Limitations and prospects

This study focuses mainly on the phenomenological investigation of how ERK signaling responded to different EF parameters. The results showed that the perturbation is electrostatic and mostly consistent with models of energy coupled through frequency-dependent dielectric relaxation. The data also suggested that multiple cell membrane components contributed to the EF-induced bipolar ERK response, including possibly Ras and EGFR, responsible respectively for a rapid inhibition phase and a later slower activation phase with different thresholds and sensitivity to EF waveforms. However, it remains an open question how the EF perturbation specifically changes the states and activities of EGFR and Ras at the molecular level. Our current study only has indirect data to suggest that these components are impacted by the electrostatic and dissipative coupling of EF energy in the membrane region. More direct evidence and modeling are still needed to understand the details. Currently, the fluorescence imaging in our experiments is too slow to capture the real-time perturbation of membrane components, and tracking the conformational states during stimulation is also challenging. We could only observe what is likely the residue effect in terms of concentration and position at a much longer time scale than the EF pulses. The development of the differential detection method using fast brightfield phase-contrast imaging, which has demonstrated sub-nm accuracy and sub-ms time resolution51, could be a promising way to capture the real-time membrane response to the fast EF perturbation, although tracking specific species on the membrane would still be a challenge. Overall, our work is a first step in exploring the interesting effect of exogenous AC EF on intracellular signaling pathways. If the molecular mechanism can be further understood and developed as a general method, it could provide a new dimension of parameter space and controllability to precisely modulate specific cell signaling pathways with carefully engineered EF patterns that can achieve high temporal and spatial resolutions, which can be an advantage compared to chemical modulations, such that the behavior and/or fate of targeted cell population can be guided and programmed selectively.

Conclusion

In summary, we employed dielectric-coated microelectrodes and various reporters to study the ERK signaling pathway in MCF10A cells in response to different EF stimulations with precise spatial and temporal resolution in a Faradiac process-free environment. Under standard culture medium where EGF was present, for the first time we observed an interesting rapid inhibition phase in the ERK signal shortly after EF stimulation with a 50 kHz bipolar square wave, followed by an activation phase that was much slower and broader.

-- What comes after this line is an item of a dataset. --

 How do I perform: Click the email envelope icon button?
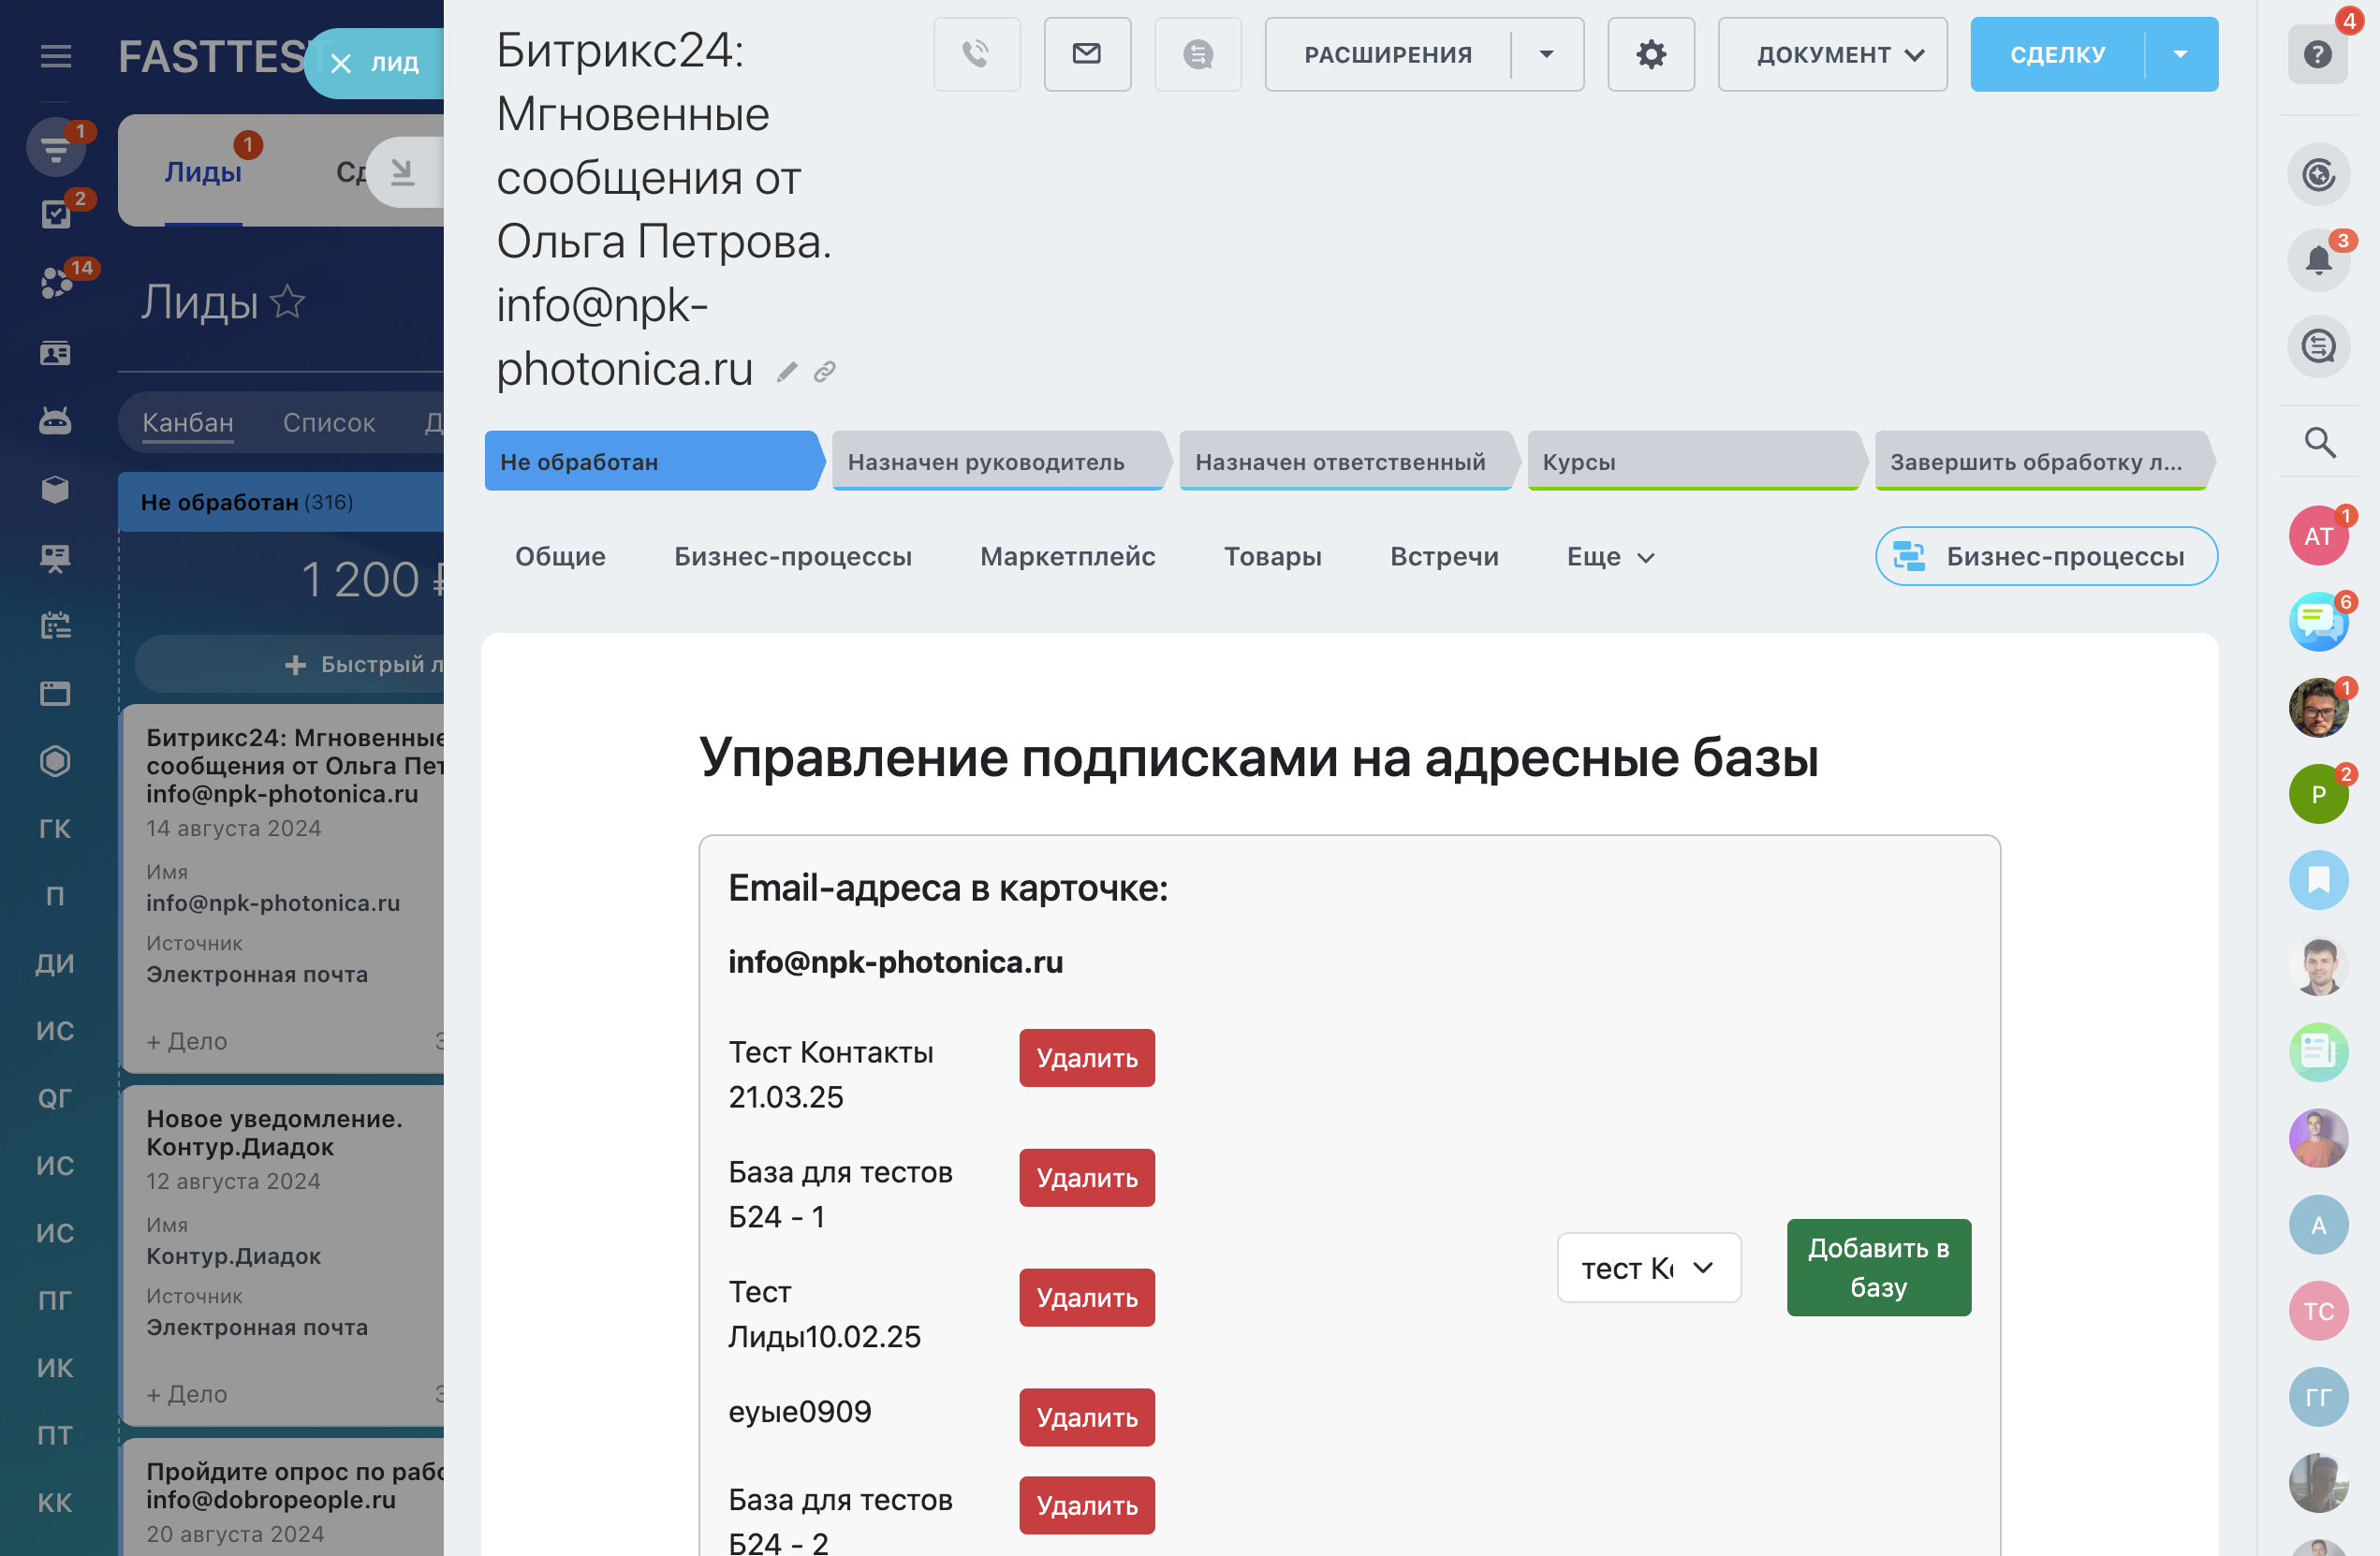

The inhibition required a lower EF amplitude threshold and shorter stimulation time, and showed faster refractory time in comparison to the activation response. In addition, both inhibition and activation of ERK demonstrated clear sensitivity to the waveform and timing of the electric pulses used in the EF stimulation. There was a correlated change in the active Ras-GTP to the ERK signal changes during the EF stimulation. We propose that the EF stimulation could couple with the cell membrane through the frequency-sensitive dielectric relaxation process, and perturbed the activities of both Ras and EGFR, which resulted in the biphasic ERK response with a rich time dynamics. If this model can be verified and understood with more direct and quantitative evidence, it can serve as a new way to precisely modulate signaling pathways with exogenous EF.